Maden Mühendisleri Odası Başkanı Ayhan Yüksel, "Çalışmalarınızda yaşam alanı mevcutsa, ocaktaki ilerlemeler ve değişimler nedeniyle o yaşam alanı devreden çıkacaksa, önceden diğer yaşam alanını devreye sokmanız gerekiyor" dedi.

Yüksel, Soma‘da kömür madeninde yaşanan facianın ardından bölgede yaptıkları incelemelerin sonuçlarını paylaşmak için düzenlediği basın toplantısında, olayda, aralarında 5 maden mühendisinin de bulunduğu yüzlerce maden emekçisinin yaşamını yitirdiğini söyledi.

Kazanın meydana geldiği yer altı kömür ocağında 3 vardiya halinde çalışma yapıldığını, vardiyalarda yaklaşık 800‘er işçinin çalıştığını ifade eden Yüksel, kazanın olduğu vardiyada yaklaşık 787 işçinin görev yaptığını, bunların yaklaşık 440‘ının yer altında tertip edildiğini söyledi.

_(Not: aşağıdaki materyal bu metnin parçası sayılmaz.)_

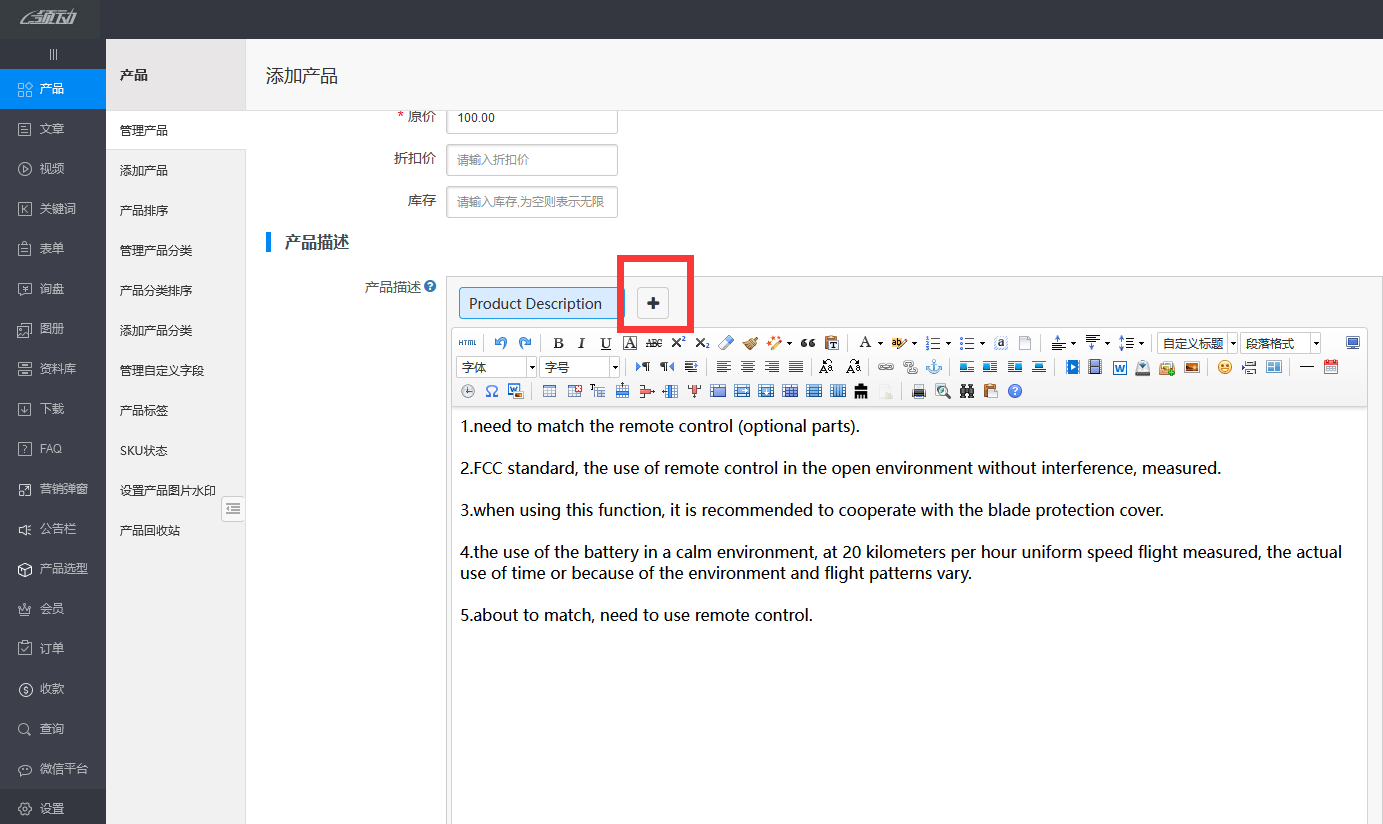Click the plus button to add description tab
The width and height of the screenshot is (1383, 824).
click(x=653, y=303)
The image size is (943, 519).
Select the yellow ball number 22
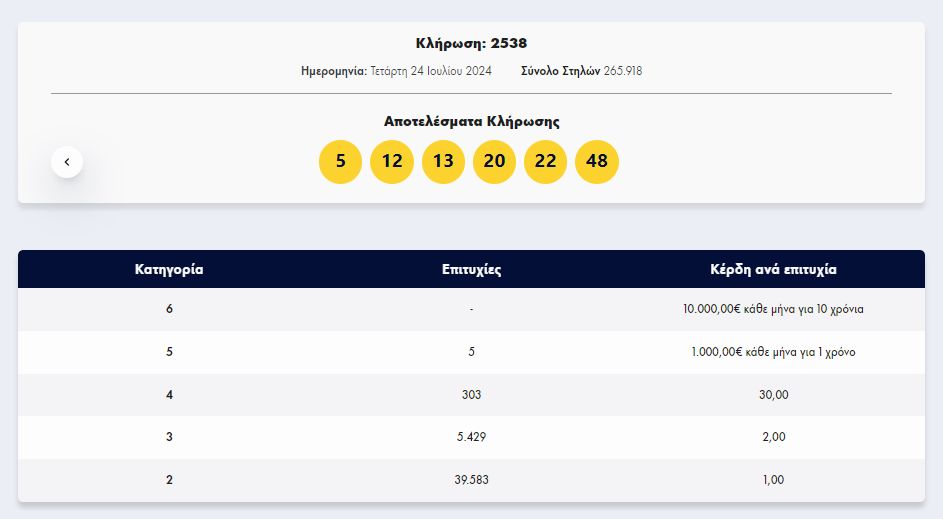(x=545, y=162)
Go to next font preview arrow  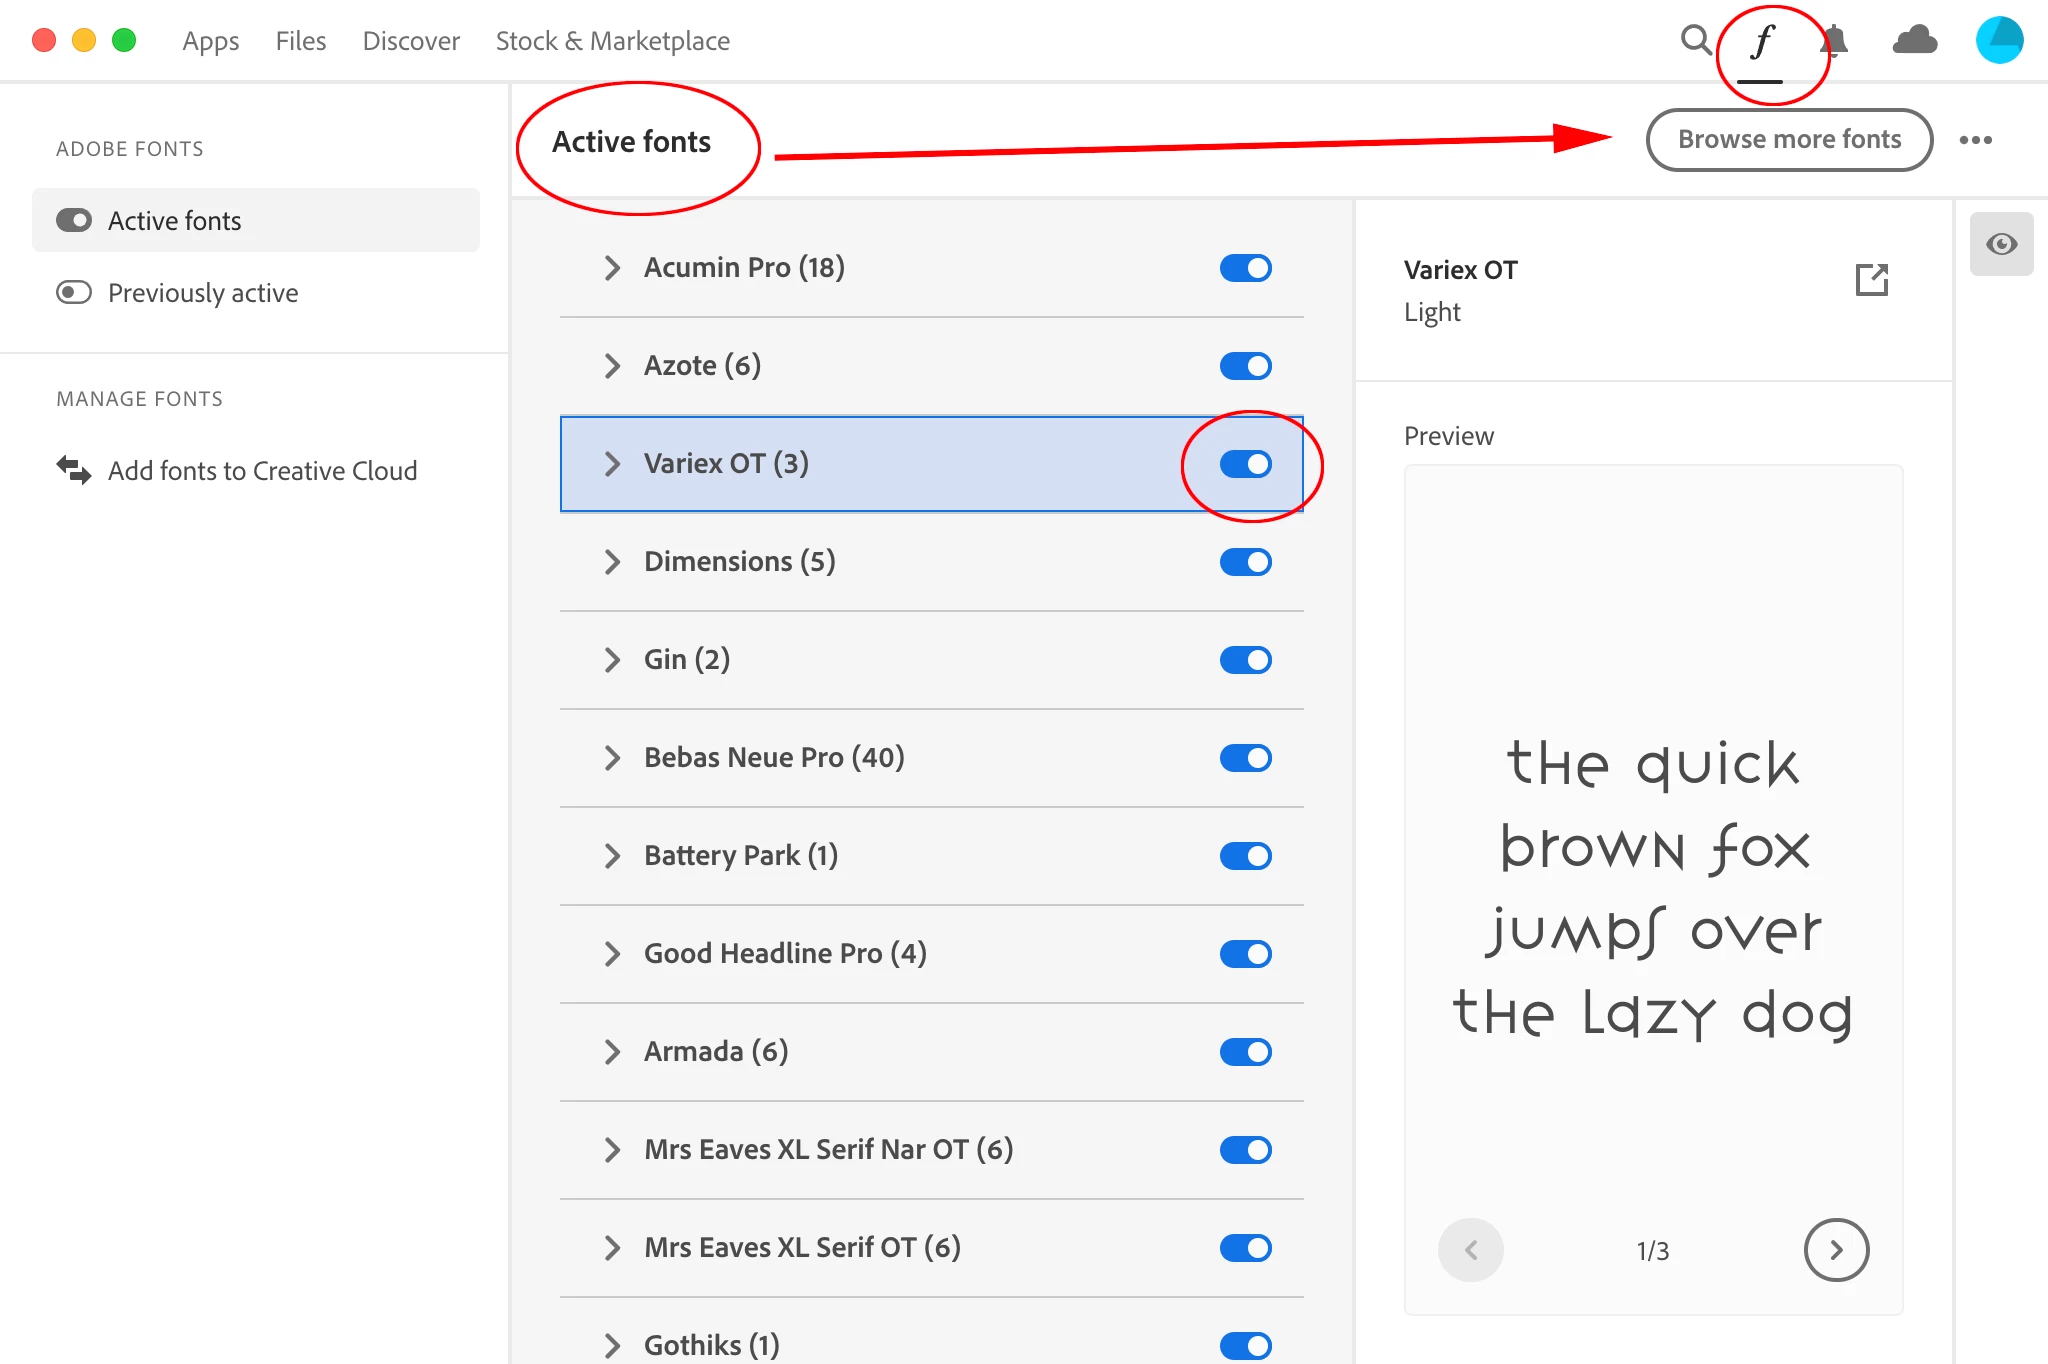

Ocakta göçertmeli ve dönümlü uzun ayak yöntemiyle üretim yapıldığını belirten Yüksel, şöyle konuştu:

"Faciayı tetikleyen yangın, ocak hava girişinde meydana gelmiştir. Ölümlerin büyük bir kısmı kömürün oksidasyonu nedeniyle oluşan karbonmonoksit zehirlenmesi sonucu oluşmuştur. Ocak havalandırması mekanik havalandırma ile sağlanmaktadır.
 

İş Sağlığı ve Güvenliği Kanunu‘nun, işçi ölümlerinin, meslek hastalıklarının önlenmesinde tek başına yeterli olmadığı bu facia ile bir kez açığa çıkmıştır. Facianın gerçekleştiği iş yerinde çalışan meslektaşlarımızın olay öncesinde, yoğun çabalarıyla tüm zorunluluklar yerine getirilmiş ve yasal uygunluk sağlanmıştır."

Kamunun madencilikteki varlığının daralmasıyla sektördeki sorunların arttığını ifade eden Yüksel, "kamu yararı gözetmeksizin, daha fazla kar hırsı ile yapılan üretim zorlamaları, uzun çalışma süreleri, sağlıksız çalışma ve barınma koşulları ile çalışanların sosyoekonomik durumlarının bu faciaların oluşmasına katkı koyduğunu" savundu.
 

- "Gizli taşeronlaşma var"


Madendeki işçi sayısına ilişkin sorular üzerine Yüksel, ocağa giren her işçinin kayıt altına alınması gerektiğini, bunun araştırmalar için önemli olduğunu söyledi. Yüksel, şunları kaydetti:

"Kazanın üzerinden 3 günü aşan bir süre geçti ve hala bu bilgiye ulaşılamadı. Bu bölgede gizli bir taşeronlaşma var. İşçilerin tamamı işveren adına kayıtlı olmasına rağmen. ‘Ekip başı‘, ‘dayı başı‘ denilen güçlü insanların yer aldığı yapı, belli ekipler oluşturarak üretim bazlı çalışmaya dayanıyor. Bilinen bu bilgi, resmi ve yazılı değildir. Aksi halde işçi sayısının tespit edilememesi gibi bir durum yok. Bunun tespit edilememesi ciddi riskler içermektedir. Ocakta kaç kişinin kaldığı, kimlerin nereye tertip edildiği bilinmeden yapılacak kurtarma faaliyetleri yeni riskler doğurabilecektir."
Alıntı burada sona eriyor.